Google shares were down 6.1 percent to $1,208.50 in after-market trades that followed release of the earnings report.
Although profits excluding the one-time costs were better than expected, revenue growth was below forecasts for the technology colossus which is the dominant internet search company and operator of the ubiquitous Android mobile operating system.
Chief financial officer Ruth Porat said in the release the results showed “robust growth” led by mobile search, ad revenues from YouTube videos and cloud computing.
“We remain focused on, and excited by, the significant growth opportunities across our businesses,” she said.
Google’s lucrative advertising platform remained the largest revenue driver for Alphabet, delivering more than $30 billion of revenues, but costs rose sharply as well.

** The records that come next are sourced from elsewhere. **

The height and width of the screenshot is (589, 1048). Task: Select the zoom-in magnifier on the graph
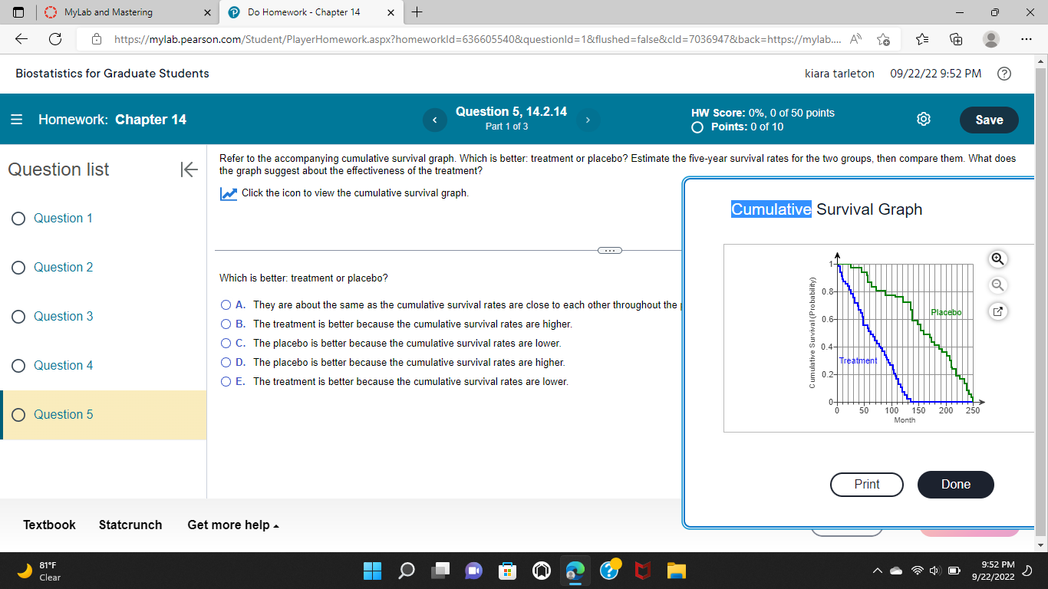coord(997,259)
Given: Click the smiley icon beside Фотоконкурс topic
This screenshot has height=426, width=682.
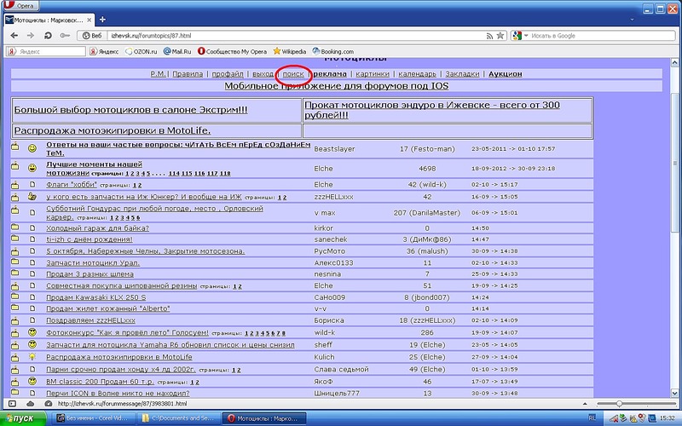Looking at the screenshot, I should pos(32,331).

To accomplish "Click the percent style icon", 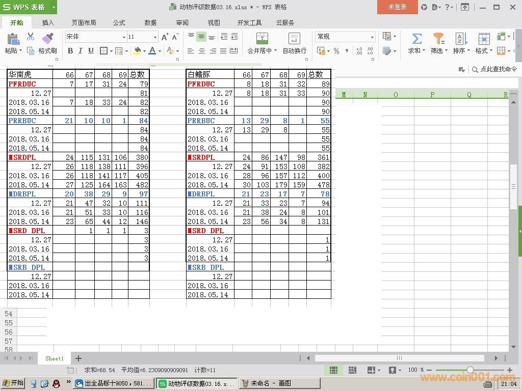I will click(336, 51).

The California giant showed widening losses for its “other bets” including the Waymo self-driving car project, Verily life sciences and services for internet for remote parts of the world and drone delivery.
“Other bets” showed an operating loss of $858 million, up from $571 million a year ago while revenues rose modestly to $170 million.
Some of the projects are moving closer to fruition: Wing became the first drone delivery company to receive air carrier certification from the US Federal Aviation Administration. Waymo has begun a limited rollout of its robotaxis in Arizona in partnership with automakers.
It is seeing growth in cloud computing for businesses, a market where Google is competing against Amazon, Microsoft and others.
“Google Cloud Platform remains one of the fastest growing businesses in Alphabet with strong customer momentum reflected in particular in demand for our compute and data analytics products,” Porat said in a call with analysts.